The Obama administration did not authorize the tweet and the White House disavowed the statement.
"Governor Romney is absolutely right, there is no justification for these deadly attacks and we should never apologize for American freedom. Islamic radicals will use any pretext to justify their hatred of America and our freedom," Senator DeMint said in a statement.
Another congressional GOP leader, Republican Study Committee Chairman Jim Jordan, made a more elliptical comment, saying “these attacks were reportedly committed to protest an act of free speech that has no connection to the United States government. The apologies for these outrages should come from the Libyans and Egyptians, not us.”
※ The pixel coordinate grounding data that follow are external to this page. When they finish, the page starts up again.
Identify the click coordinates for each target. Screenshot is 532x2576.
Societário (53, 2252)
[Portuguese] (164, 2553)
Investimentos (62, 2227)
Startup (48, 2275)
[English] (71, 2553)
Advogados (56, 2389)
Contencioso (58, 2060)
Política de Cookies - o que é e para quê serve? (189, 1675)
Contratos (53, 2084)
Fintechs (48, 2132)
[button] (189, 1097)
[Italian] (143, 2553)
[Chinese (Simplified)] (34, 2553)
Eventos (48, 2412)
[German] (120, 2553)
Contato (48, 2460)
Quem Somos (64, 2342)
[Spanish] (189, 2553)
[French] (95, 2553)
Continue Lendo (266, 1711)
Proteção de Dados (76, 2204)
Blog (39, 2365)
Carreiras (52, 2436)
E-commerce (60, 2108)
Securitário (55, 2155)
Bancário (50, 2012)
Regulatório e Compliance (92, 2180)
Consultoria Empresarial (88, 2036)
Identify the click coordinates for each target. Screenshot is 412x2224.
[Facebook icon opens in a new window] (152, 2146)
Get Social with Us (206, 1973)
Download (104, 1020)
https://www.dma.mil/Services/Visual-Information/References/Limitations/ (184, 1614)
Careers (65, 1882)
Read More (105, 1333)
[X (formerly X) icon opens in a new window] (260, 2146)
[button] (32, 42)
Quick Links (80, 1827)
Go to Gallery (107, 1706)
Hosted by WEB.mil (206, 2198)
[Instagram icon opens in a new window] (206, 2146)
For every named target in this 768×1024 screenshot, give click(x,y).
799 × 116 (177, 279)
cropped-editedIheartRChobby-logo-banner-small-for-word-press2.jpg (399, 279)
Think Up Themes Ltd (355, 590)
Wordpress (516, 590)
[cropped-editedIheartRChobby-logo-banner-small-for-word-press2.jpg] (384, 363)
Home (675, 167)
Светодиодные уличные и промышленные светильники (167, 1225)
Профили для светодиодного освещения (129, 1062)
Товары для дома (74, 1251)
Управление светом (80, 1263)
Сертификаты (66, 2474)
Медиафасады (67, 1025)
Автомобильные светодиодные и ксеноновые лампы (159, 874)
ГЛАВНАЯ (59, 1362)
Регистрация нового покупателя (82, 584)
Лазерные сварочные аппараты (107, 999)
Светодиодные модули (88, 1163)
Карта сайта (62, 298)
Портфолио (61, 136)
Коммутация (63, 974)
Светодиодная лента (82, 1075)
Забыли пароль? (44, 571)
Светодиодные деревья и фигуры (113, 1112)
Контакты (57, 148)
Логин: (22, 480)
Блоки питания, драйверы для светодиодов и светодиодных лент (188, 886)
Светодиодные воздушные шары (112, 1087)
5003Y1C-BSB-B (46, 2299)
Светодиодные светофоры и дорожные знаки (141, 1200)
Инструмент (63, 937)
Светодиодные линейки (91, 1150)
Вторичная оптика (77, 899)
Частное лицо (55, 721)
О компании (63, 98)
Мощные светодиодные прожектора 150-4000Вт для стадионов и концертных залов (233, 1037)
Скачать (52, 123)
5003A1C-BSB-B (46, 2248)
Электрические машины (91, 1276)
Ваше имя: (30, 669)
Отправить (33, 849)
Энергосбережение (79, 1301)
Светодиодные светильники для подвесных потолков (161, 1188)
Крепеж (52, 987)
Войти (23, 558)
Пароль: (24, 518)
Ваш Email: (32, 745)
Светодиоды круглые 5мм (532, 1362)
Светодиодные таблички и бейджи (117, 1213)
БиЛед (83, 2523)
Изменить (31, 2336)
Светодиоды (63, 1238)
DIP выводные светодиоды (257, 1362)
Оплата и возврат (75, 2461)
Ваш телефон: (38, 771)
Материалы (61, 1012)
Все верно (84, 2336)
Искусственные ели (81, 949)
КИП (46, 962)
But most Republican members of Congress steered clear of the controversy. House majority leader Eric Cantor (R) of Virginia, a frequent critic of the Obama administration’s Middle East policy, instead chose to praise Stevens.
“Ambassador Stevens and his colleagues were known for having stood firmly on the side of the Libyan people against tyranny, and were untiring in their efforts to help the Libyan people establish a peaceful and tolerant democracy,” Congressman Cantor said in a statement. “These brave and honorable public servants deserve the respect of the American and Libyan people, for whom they tragically gave their lives.”
While coordination between presidential campaigns and Capitol Hill is usually tight, the Romney campaign’s rhetoric around the incidents in Libya and Egypt would be a second divergence from congressional Republicans this week.
“I thought it was a mistake on the part of the White House to propose it,” Romney said. “I think it was a mistake for Republicans to go along with it.”
Of course, many leading Republicans – including House Speaker John Boehner, Cantor, and Senator McConnell, among others – did go along with it.
Asked about Romney’s remarks on Tuesday, McConnell wouldn’t bite.
“I don't have any interest,” McConnell said with an impish smile, “in getting into a debate with the nominee of our party.”